*Goal of the exercise:* Beginning at the first line of the data, print each line exactly, stopping after the line that contains "You are a computer-use agent. Image".

(Records from a data source)
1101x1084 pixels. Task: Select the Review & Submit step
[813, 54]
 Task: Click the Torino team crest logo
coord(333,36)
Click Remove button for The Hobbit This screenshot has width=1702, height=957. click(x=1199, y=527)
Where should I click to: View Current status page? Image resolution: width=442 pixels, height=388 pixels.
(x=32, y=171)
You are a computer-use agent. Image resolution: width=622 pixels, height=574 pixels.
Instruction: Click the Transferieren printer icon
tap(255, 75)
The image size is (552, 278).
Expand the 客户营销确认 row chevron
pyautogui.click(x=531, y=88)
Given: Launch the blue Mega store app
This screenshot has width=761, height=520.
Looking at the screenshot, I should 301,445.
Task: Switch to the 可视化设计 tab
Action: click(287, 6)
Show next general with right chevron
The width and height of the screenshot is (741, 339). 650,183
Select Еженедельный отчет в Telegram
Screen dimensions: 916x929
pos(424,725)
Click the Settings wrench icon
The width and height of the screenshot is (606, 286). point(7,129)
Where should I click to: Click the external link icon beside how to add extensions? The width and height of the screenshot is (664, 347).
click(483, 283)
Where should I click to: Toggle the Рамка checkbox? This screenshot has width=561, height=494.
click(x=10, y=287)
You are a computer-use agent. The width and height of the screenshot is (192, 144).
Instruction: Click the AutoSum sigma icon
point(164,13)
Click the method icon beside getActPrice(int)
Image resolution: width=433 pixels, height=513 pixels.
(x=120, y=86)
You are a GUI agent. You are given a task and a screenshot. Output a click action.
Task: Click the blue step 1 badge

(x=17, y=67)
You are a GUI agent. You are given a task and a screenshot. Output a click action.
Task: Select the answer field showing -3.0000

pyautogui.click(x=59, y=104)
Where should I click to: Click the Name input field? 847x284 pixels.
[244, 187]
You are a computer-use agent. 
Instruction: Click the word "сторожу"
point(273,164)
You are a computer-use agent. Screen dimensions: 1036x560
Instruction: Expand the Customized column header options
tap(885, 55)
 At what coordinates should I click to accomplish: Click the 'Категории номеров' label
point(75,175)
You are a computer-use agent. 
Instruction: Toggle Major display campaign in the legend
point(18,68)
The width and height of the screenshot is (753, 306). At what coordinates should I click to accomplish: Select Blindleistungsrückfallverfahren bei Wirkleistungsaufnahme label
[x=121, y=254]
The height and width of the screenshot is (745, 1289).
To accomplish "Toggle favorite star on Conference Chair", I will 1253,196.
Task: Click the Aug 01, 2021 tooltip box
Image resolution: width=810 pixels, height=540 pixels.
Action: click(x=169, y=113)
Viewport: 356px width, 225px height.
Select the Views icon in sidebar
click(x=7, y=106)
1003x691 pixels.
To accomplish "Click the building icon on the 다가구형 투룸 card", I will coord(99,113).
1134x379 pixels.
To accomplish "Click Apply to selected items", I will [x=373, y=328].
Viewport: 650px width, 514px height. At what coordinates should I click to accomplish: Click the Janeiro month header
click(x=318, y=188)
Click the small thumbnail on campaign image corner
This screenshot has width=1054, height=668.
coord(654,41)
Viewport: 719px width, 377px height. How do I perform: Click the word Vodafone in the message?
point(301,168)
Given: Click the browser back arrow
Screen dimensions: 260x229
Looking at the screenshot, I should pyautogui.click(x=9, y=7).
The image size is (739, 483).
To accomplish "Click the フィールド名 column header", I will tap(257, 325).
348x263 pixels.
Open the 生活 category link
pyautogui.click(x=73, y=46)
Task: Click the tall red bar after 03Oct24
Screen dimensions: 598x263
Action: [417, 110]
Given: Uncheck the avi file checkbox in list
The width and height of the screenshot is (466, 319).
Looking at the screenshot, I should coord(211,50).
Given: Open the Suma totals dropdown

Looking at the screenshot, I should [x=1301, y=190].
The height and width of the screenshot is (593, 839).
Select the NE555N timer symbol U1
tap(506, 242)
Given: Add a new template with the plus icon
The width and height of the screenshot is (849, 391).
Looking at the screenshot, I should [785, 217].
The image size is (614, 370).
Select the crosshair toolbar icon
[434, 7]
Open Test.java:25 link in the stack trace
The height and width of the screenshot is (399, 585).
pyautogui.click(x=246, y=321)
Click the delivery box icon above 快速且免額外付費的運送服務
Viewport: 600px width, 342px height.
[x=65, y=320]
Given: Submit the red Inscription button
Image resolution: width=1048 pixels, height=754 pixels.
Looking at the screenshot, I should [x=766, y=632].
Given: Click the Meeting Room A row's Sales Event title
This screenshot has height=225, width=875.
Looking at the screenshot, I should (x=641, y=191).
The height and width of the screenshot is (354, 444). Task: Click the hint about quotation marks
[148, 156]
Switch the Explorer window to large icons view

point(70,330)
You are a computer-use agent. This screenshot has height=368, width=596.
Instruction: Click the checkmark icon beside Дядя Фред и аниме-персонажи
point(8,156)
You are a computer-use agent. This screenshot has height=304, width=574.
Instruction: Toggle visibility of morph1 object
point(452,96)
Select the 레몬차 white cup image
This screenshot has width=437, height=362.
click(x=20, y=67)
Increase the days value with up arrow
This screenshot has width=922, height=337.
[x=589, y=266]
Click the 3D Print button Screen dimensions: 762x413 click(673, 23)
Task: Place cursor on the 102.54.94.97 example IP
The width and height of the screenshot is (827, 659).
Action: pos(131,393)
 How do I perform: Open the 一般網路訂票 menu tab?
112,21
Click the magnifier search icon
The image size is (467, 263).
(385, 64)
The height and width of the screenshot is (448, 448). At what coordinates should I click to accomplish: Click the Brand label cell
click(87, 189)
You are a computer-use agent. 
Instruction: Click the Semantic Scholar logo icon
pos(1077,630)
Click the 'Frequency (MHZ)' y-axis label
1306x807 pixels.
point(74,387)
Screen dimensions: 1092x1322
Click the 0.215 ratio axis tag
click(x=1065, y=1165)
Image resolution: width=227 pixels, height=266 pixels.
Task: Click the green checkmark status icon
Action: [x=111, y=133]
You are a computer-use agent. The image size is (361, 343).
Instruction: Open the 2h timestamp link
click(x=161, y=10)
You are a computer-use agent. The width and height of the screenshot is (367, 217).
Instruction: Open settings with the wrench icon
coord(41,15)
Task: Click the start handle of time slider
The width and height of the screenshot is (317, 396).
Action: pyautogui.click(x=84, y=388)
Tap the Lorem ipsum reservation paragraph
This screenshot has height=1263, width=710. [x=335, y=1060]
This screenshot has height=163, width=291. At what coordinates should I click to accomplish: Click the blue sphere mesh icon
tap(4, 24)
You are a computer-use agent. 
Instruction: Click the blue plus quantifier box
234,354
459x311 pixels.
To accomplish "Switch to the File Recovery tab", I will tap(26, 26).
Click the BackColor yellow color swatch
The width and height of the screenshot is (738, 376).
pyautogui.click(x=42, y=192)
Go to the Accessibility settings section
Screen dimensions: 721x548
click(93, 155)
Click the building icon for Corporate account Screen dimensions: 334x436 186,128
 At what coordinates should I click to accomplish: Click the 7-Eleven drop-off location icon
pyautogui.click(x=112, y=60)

*Task result:*
1101x1084 pixels. Task: Select the Review & Submit step
[813, 54]
 Task: Click the Torino team crest logo
coord(333,36)
Click Remove button for The Hobbit This screenshot has width=1702, height=957. click(x=1199, y=527)
Where should I click to: View Current status page? Image resolution: width=442 pixels, height=388 pixels.
(x=32, y=171)
You are a computer-use agent. Image resolution: width=622 pixels, height=574 pixels.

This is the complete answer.